Collation Editor Prerequisites:

  1. Download my fork of the collation editor instead of the one directly from ITSEE. My fork has a few critical fixes and a few nice-to-haves.
  2. Install Java.
  3. Optional but highly recommended: Install FireFox. The Collation Editor is only tested on FireFox. You are likely going to be problem solving issues with the Collation Editor, so removing the issue of cross-browser differences is going to save you time.

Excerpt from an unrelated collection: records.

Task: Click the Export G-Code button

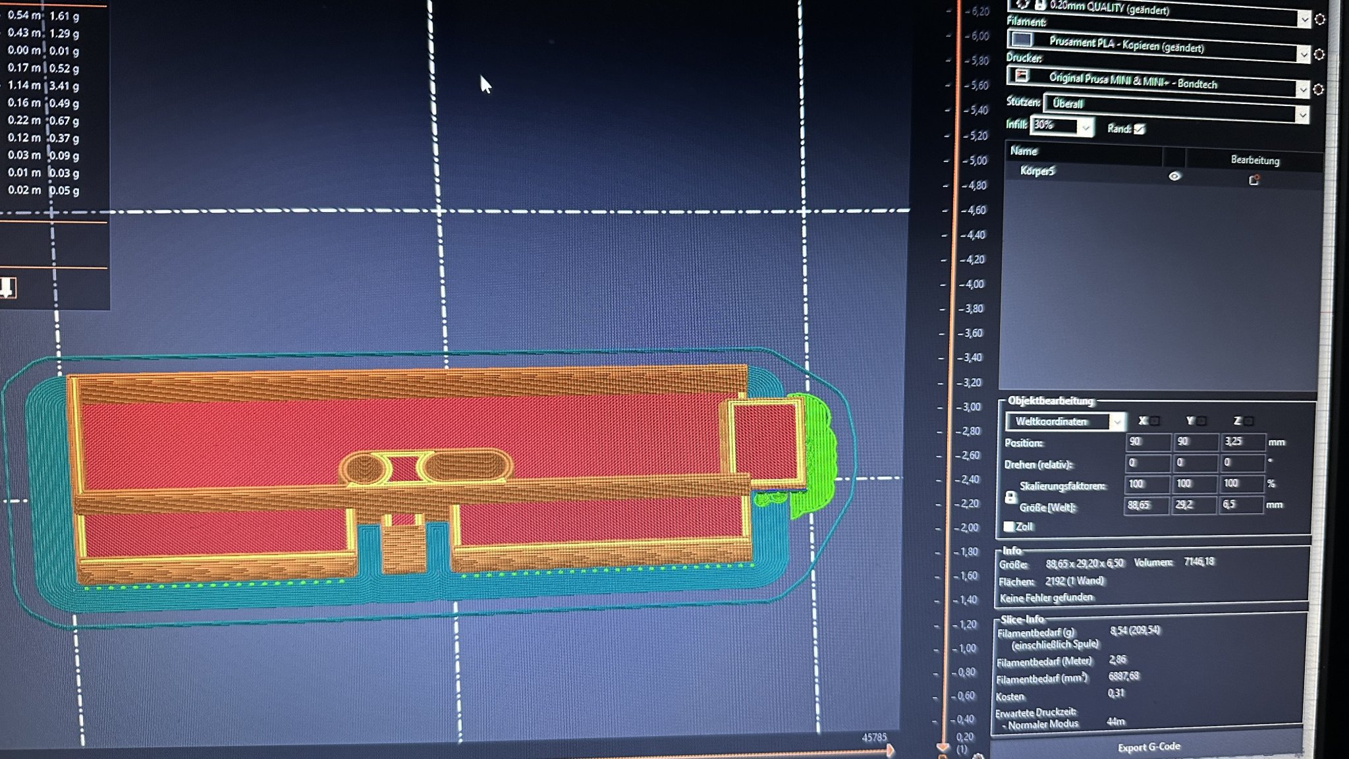Action: click(x=1149, y=746)
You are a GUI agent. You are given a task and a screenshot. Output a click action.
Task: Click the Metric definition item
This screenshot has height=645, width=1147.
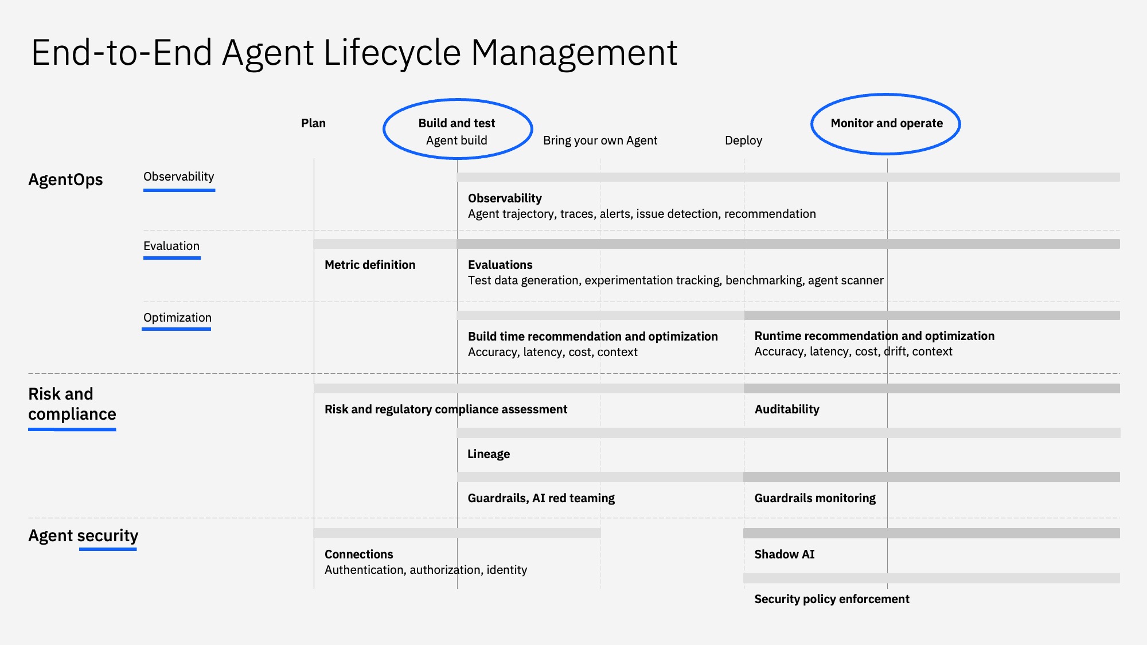point(370,265)
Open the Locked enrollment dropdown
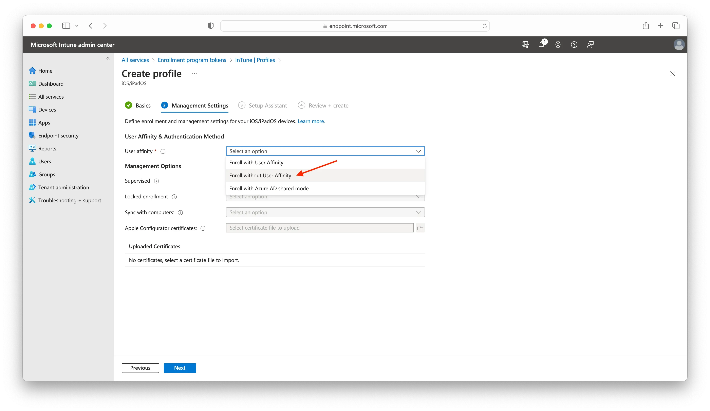The image size is (710, 411). [x=325, y=197]
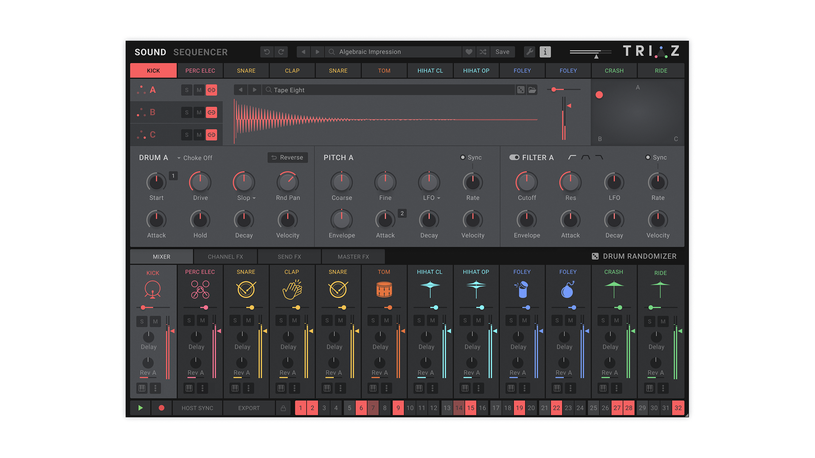
Task: Adjust the KICK channel pan slider
Action: click(x=144, y=307)
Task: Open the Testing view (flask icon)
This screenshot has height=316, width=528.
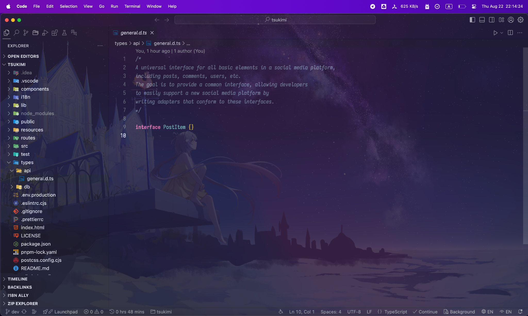Action: pos(64,33)
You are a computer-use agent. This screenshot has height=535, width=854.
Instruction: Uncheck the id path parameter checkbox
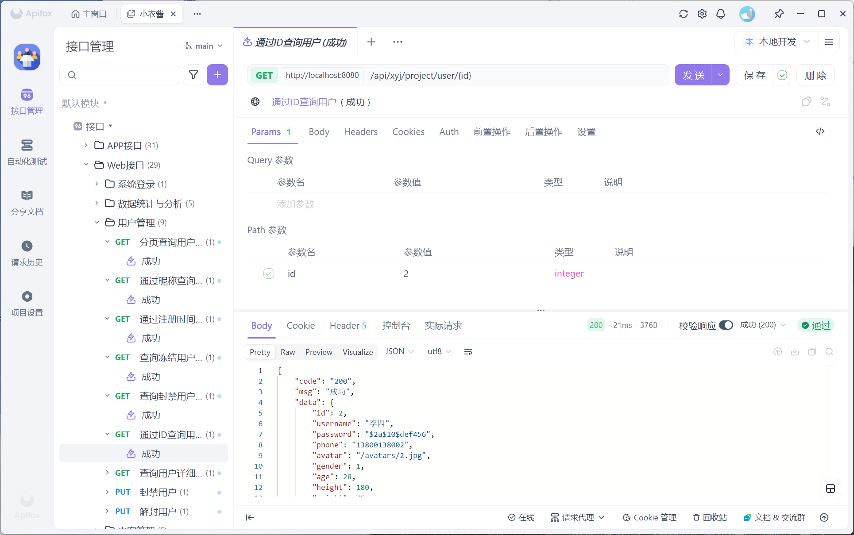coord(269,273)
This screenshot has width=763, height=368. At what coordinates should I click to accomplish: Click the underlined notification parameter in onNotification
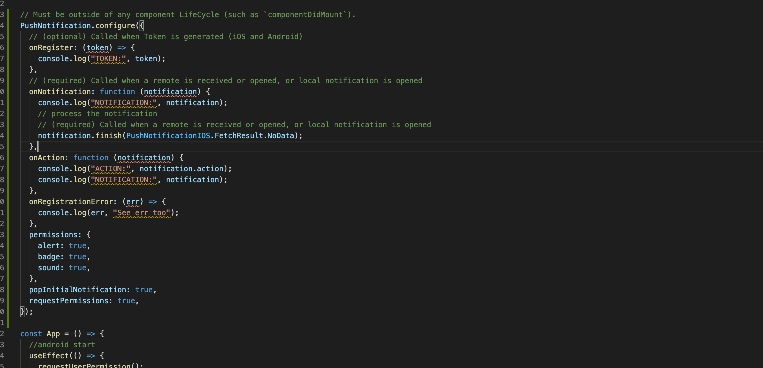tap(170, 91)
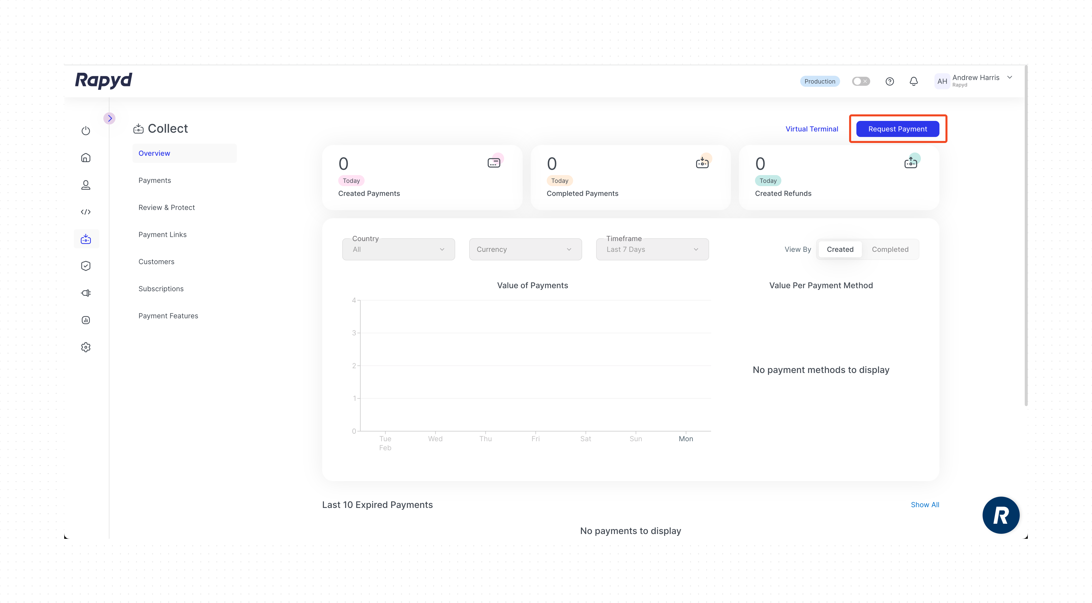Expand the Currency dropdown
This screenshot has height=603, width=1092.
tap(525, 249)
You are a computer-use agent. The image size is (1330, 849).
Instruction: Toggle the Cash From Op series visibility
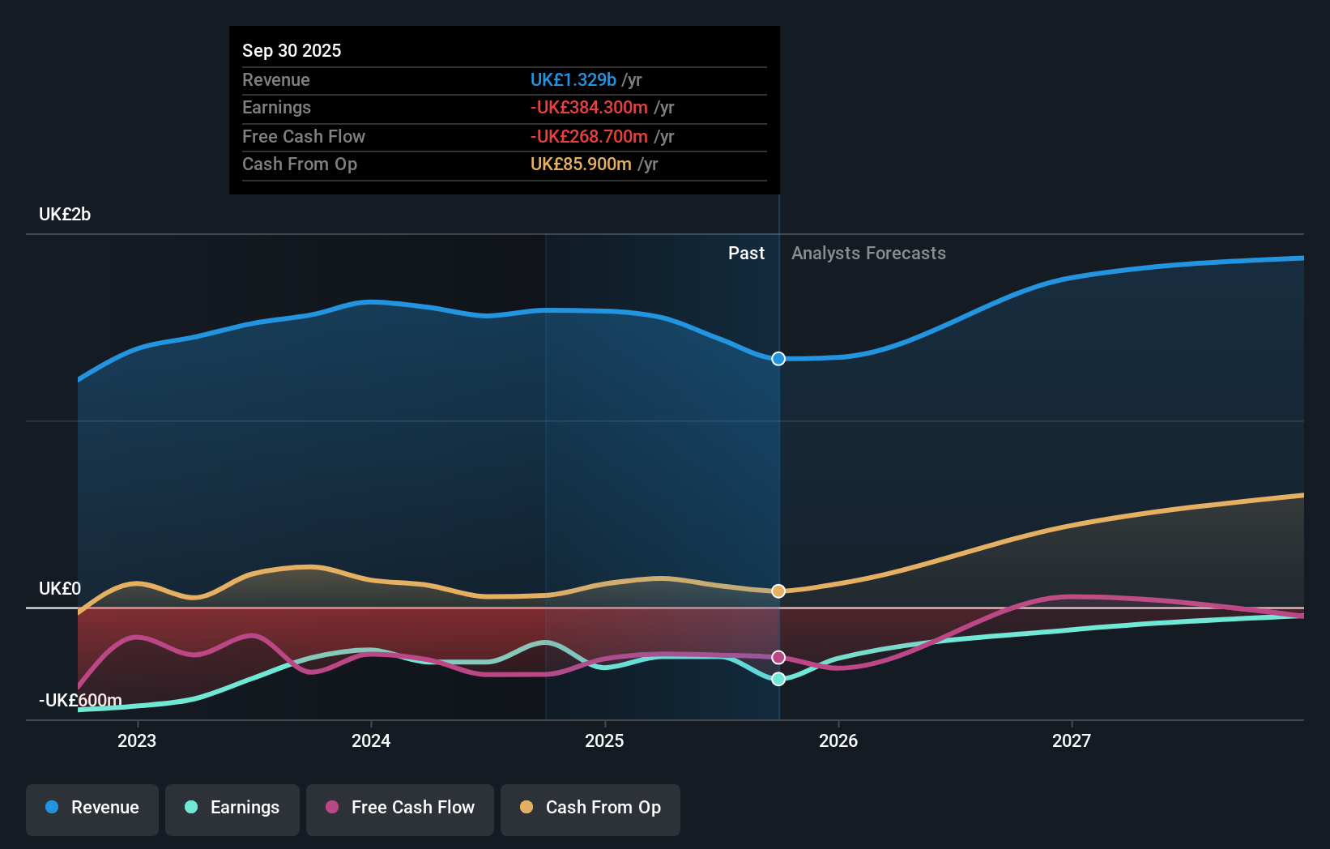(590, 808)
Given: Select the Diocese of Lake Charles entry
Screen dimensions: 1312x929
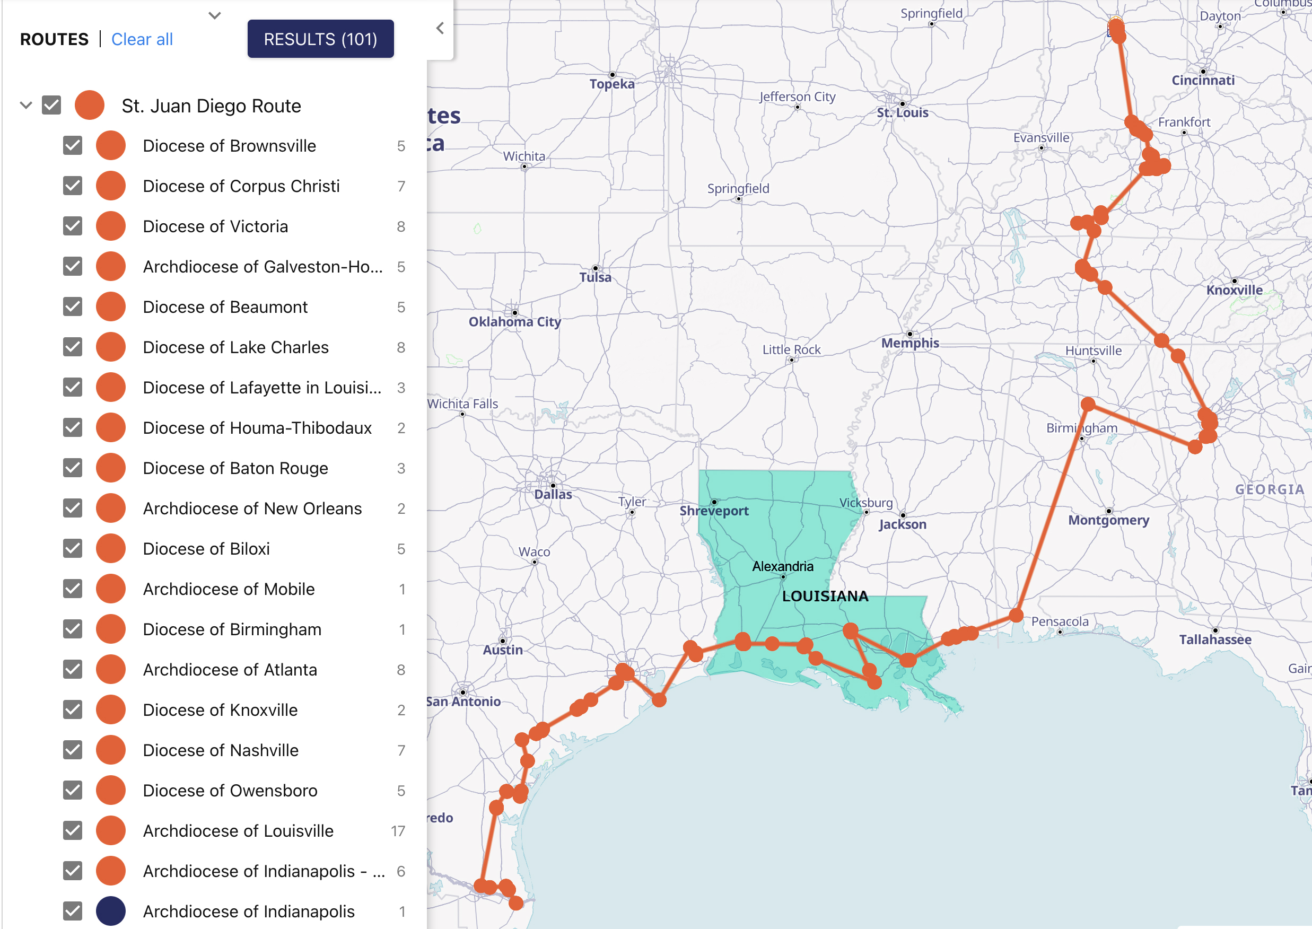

How to configure the Collation Editor with Criticus

screenshot of the collation editor configuration file editor window

  1. Browse for the config file. Begin in the root folder of the Collation Editor and go to /collation/data/project/default/config.json. Once it is selected, click "Load".
  2. The "Project Title" is not important. Change it to whatever you like. It will be displayed in the Collation Editor.
  3. The "Basetext" is whichever witness you want all others to be collated against. The basetext must be prepared as json files just like any other witness.
  4. The "Witnesses" section tells the Collation Editor which witnesses should be included in the collation. This might change from verse to verse, but most likely it will not, since missing witnesses will be interpreted as lacunose for the entire verse.
  5. Add a witness to the list by typing its siglum or witness ID into the field and pressing "Enter" or clicking "Add Witness".
  6. Select one or more witnesses from the list, then click "Delete Selected" to remove these from the configuration file.
  7. "Start Collation Editor" will attempt to locate the appropriate start up script and execute it. It will also attempt to open Firefox (by far the best for working in the Collation Editor) to the right port.

Export XML Collation File to DOCX (Microsoft Word)

screenshot of the "Export Collation" page

This module will take a the TEI output of the Standalone Collation Editor and generate a Microsoft Word DOCX critical apparatus suitable for publishing.